Data for the task:
----------------

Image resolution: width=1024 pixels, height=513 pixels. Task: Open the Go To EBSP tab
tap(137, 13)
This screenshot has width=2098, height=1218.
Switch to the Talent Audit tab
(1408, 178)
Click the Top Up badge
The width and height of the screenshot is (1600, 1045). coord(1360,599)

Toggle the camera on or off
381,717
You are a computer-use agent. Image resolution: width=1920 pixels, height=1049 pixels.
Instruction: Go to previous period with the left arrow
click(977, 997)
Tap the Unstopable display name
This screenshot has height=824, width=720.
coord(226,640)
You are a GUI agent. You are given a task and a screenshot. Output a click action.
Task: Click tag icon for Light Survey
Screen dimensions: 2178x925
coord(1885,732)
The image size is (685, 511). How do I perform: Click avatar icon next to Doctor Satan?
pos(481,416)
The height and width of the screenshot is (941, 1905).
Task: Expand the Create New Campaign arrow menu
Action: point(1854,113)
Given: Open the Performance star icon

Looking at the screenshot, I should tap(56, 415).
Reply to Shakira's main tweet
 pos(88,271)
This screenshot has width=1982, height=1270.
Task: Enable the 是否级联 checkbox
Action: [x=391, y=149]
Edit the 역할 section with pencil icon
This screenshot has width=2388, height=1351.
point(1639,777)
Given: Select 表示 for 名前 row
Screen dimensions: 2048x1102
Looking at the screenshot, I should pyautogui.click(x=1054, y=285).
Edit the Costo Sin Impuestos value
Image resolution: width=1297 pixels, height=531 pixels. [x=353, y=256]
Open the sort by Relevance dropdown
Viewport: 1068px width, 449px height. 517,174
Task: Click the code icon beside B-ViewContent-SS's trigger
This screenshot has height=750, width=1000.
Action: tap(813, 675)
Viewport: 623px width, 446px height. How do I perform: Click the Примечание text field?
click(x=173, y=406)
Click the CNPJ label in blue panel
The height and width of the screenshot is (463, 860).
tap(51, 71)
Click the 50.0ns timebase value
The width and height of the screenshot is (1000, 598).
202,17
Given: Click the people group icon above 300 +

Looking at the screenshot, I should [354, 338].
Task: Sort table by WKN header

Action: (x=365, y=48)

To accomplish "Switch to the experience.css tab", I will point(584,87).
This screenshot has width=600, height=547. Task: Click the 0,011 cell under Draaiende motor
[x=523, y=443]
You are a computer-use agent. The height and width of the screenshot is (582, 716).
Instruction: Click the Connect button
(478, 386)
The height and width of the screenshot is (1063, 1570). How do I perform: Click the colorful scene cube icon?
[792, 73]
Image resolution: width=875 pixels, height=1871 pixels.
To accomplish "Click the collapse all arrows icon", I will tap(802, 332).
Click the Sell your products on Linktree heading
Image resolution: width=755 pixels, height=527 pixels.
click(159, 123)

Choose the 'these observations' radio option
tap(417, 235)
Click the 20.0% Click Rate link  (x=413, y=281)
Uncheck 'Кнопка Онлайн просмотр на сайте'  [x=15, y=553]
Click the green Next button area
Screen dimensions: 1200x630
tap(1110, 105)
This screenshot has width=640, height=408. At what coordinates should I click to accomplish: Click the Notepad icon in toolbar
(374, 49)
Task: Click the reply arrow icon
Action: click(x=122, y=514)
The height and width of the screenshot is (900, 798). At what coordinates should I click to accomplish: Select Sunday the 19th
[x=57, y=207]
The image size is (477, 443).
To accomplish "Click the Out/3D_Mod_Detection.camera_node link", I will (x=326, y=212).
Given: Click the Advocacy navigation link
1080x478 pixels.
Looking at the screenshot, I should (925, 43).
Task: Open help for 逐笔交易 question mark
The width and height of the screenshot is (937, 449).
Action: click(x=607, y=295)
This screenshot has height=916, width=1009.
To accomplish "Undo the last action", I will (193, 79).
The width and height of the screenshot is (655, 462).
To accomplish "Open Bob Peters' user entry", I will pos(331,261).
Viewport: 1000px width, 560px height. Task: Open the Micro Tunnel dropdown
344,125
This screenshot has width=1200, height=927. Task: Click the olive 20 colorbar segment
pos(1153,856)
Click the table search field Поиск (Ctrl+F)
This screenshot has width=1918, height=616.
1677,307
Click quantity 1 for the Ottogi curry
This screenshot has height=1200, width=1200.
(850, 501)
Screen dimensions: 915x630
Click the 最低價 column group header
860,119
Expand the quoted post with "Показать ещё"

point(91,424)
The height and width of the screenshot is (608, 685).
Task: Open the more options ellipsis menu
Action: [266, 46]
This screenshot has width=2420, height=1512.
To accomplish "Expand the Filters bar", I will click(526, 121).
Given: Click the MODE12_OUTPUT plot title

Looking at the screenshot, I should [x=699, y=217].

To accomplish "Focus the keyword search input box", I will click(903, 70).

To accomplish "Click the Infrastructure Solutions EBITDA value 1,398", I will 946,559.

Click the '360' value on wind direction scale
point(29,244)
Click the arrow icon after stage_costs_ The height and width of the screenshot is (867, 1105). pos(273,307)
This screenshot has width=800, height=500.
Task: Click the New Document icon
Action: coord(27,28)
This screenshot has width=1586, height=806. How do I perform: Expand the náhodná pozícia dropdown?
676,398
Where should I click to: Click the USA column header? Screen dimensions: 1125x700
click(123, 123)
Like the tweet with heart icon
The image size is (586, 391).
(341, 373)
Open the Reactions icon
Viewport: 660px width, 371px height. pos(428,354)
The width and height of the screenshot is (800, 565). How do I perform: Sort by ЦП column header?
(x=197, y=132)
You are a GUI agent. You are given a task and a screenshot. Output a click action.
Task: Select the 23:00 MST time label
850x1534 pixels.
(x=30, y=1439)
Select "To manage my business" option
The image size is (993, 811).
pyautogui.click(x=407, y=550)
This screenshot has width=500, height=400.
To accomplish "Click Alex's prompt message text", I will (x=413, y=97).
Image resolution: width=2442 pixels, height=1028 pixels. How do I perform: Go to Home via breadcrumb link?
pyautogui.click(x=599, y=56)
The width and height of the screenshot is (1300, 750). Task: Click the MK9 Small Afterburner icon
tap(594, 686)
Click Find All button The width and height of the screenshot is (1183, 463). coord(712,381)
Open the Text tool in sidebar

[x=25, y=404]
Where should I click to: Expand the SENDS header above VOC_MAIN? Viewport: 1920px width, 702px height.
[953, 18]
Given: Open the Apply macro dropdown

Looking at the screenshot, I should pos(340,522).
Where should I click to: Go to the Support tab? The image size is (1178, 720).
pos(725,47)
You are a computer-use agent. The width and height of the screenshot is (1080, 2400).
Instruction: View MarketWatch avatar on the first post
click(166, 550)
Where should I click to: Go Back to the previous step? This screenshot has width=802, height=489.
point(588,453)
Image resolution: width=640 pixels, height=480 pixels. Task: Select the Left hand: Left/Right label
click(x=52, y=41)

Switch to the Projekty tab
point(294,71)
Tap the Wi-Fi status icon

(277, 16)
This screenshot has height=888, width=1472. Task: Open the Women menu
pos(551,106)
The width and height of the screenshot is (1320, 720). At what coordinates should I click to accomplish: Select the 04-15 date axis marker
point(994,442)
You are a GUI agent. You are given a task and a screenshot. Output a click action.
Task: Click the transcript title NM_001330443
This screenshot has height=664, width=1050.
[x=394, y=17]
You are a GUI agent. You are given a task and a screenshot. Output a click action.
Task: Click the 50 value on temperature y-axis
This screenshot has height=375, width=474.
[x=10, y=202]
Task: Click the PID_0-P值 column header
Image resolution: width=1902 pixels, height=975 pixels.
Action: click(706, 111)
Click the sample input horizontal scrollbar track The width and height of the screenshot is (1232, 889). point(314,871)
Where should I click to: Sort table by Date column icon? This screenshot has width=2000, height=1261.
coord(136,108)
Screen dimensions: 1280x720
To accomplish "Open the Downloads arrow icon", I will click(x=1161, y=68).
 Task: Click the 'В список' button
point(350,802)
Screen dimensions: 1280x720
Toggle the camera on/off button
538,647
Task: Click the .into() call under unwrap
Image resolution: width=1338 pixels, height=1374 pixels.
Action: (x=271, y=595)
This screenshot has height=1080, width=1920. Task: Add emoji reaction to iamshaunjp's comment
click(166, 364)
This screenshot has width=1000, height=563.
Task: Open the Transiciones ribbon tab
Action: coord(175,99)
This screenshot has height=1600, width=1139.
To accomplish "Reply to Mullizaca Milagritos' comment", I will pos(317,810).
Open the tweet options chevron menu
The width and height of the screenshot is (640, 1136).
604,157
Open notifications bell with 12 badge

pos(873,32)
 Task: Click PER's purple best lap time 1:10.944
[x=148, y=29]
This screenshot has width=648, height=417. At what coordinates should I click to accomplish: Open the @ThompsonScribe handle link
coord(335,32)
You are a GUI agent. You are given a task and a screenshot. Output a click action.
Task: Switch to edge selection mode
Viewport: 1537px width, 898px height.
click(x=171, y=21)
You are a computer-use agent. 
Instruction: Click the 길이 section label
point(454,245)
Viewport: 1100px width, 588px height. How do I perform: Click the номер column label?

----------------

Problem details: Extract the lines above from the line that contains "This screenshot has width=2098, height=1218." up to and including the line that contains "Image resolution: width=1297", repeating them without any change.

Result:
This screenshot has width=2098, height=1218.
Switch to the Talent Audit tab
(1408, 178)
Click the Top Up badge
The width and height of the screenshot is (1600, 1045). coord(1360,599)

Toggle the camera on or off
381,717
You are a computer-use agent. Image resolution: width=1920 pixels, height=1049 pixels.
Instruction: Go to previous period with the left arrow
click(977, 997)
Tap the Unstopable display name
This screenshot has height=824, width=720.
coord(226,640)
You are a GUI agent. You are given a task and a screenshot. Output a click action.
Task: Click tag icon for Light Survey
Screen dimensions: 2178x925
coord(1885,732)
The image size is (685, 511). How do I perform: Click avatar icon next to Doctor Satan?
pos(481,416)
The height and width of the screenshot is (941, 1905).
Task: Expand the Create New Campaign arrow menu
Action: point(1854,113)
Given: Open the Performance star icon

Looking at the screenshot, I should tap(56, 415).
Reply to Shakira's main tweet
 pos(88,271)
This screenshot has width=1982, height=1270.
Task: Enable the 是否级联 checkbox
Action: [x=391, y=149]
Edit the 역할 section with pencil icon
This screenshot has width=2388, height=1351.
point(1639,777)
Given: Select 表示 for 名前 row
Screen dimensions: 2048x1102
Looking at the screenshot, I should pyautogui.click(x=1054, y=285).
Edit the Costo Sin Impuestos value
Image resolution: width=1297 pixels, height=531 pixels. [x=353, y=256]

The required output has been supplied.